(Excerpted data)
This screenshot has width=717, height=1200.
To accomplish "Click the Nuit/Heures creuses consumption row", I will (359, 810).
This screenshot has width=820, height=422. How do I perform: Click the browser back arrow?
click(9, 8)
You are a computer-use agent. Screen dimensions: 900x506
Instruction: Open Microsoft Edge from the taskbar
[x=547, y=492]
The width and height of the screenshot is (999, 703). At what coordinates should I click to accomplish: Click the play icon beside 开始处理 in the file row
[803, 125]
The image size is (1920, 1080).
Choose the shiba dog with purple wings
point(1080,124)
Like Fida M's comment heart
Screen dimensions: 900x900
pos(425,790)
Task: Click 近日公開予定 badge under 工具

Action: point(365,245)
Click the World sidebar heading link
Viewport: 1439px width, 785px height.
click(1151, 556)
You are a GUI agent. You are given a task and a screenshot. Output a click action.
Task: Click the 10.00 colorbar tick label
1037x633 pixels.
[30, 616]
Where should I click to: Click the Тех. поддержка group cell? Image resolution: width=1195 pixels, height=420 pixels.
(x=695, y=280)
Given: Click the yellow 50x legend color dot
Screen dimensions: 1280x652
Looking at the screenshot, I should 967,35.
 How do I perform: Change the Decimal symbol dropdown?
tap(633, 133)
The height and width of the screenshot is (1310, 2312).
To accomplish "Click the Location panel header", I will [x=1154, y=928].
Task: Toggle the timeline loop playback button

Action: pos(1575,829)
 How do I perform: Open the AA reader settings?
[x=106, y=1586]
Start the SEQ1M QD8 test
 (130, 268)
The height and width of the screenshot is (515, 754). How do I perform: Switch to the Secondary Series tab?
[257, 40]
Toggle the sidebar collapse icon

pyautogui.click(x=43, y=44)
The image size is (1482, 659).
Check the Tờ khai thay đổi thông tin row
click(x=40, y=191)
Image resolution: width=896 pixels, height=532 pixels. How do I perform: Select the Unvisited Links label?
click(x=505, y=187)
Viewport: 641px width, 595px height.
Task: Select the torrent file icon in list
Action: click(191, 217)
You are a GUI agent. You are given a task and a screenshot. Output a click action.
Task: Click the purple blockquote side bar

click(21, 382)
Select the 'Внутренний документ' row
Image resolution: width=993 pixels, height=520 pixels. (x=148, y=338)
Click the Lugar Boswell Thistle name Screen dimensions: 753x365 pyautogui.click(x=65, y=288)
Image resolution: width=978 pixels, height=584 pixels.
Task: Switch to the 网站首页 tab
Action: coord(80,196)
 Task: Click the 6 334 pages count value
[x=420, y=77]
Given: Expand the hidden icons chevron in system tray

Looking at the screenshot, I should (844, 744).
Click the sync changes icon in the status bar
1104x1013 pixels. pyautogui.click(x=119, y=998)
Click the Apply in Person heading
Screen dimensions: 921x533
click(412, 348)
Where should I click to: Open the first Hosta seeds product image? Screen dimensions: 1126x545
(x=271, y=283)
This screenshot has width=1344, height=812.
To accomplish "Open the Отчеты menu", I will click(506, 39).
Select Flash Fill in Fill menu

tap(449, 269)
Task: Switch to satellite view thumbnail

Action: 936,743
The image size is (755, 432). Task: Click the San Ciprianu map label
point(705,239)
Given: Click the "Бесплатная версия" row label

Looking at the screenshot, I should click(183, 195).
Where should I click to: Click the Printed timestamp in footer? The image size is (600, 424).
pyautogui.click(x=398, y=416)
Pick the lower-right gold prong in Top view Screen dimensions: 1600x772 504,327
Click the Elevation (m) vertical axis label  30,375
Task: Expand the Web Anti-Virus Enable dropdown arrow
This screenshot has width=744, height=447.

(What the exercise asks)
Give back all the data exactly as written.

(Your solution)
This screenshot has width=717, height=1200.
To accomplish "Click the Nuit/Heures creuses consumption row", I will (359, 810).
This screenshot has width=820, height=422. How do I perform: Click the browser back arrow?
click(9, 8)
You are a computer-use agent. Screen dimensions: 900x506
Instruction: Open Microsoft Edge from the taskbar
[x=547, y=492]
The width and height of the screenshot is (999, 703). At what coordinates should I click to accomplish: Click the play icon beside 开始处理 in the file row
[803, 125]
The image size is (1920, 1080).
Choose the shiba dog with purple wings
point(1080,124)
Like Fida M's comment heart
Screen dimensions: 900x900
pos(425,790)
Task: Click 近日公開予定 badge under 工具

Action: point(365,245)
Click the World sidebar heading link
Viewport: 1439px width, 785px height.
click(1151, 556)
You are a GUI agent. You are given a task and a screenshot. Output a click action.
Task: Click the 10.00 colorbar tick label
1037x633 pixels.
[30, 616]
Where should I click to: Click the Тех. поддержка group cell? Image resolution: width=1195 pixels, height=420 pixels.
(x=695, y=280)
Given: Click the yellow 50x legend color dot
Screen dimensions: 1280x652
Looking at the screenshot, I should 967,35.
 How do I perform: Change the Decimal symbol dropdown?
tap(633, 133)
The height and width of the screenshot is (1310, 2312).
To accomplish "Click the Location panel header", I will [x=1154, y=928].
Task: Toggle the timeline loop playback button

Action: pos(1575,829)
 How do I perform: Open the AA reader settings?
[x=106, y=1586]
Start the SEQ1M QD8 test
 (130, 268)
The height and width of the screenshot is (515, 754). How do I perform: Switch to the Secondary Series tab?
[257, 40]
Toggle the sidebar collapse icon

pyautogui.click(x=43, y=44)
The image size is (1482, 659).
Check the Tờ khai thay đổi thông tin row
click(x=40, y=191)
Image resolution: width=896 pixels, height=532 pixels. How do I perform: Select the Unvisited Links label?
click(x=505, y=187)
Viewport: 641px width, 595px height.
Task: Select the torrent file icon in list
Action: click(191, 217)
You are a GUI agent. You are given a task and a screenshot. Output a click action.
Task: Click the purple blockquote side bar

click(21, 382)
Select the 'Внутренний документ' row
Image resolution: width=993 pixels, height=520 pixels. (x=148, y=338)
Click the Lugar Boswell Thistle name Screen dimensions: 753x365 pyautogui.click(x=65, y=288)
Image resolution: width=978 pixels, height=584 pixels.
Task: Switch to the 网站首页 tab
Action: coord(80,196)
 Task: Click the 6 334 pages count value
[x=420, y=77]
Given: Expand the hidden icons chevron in system tray

Looking at the screenshot, I should (844, 744).
Click the sync changes icon in the status bar
1104x1013 pixels. pyautogui.click(x=119, y=998)
Click the Apply in Person heading
Screen dimensions: 921x533
click(412, 348)
Where should I click to: Open the first Hosta seeds product image? Screen dimensions: 1126x545
(x=271, y=283)
This screenshot has width=1344, height=812.
To accomplish "Open the Отчеты menu", I will click(506, 39).
Select Flash Fill in Fill menu

tap(449, 269)
Task: Switch to satellite view thumbnail

Action: 936,743
The image size is (755, 432). Task: Click the San Ciprianu map label
point(705,239)
Given: Click the "Бесплатная версия" row label

Looking at the screenshot, I should click(183, 195).
Where should I click to: Click the Printed timestamp in footer? The image size is (600, 424).
pyautogui.click(x=398, y=416)
Pick the lower-right gold prong in Top view Screen dimensions: 1600x772 504,327
Click the Elevation (m) vertical axis label  30,375
Task: Expand the Web Anti-Virus Enable dropdown arrow
This screenshot has width=744, height=447.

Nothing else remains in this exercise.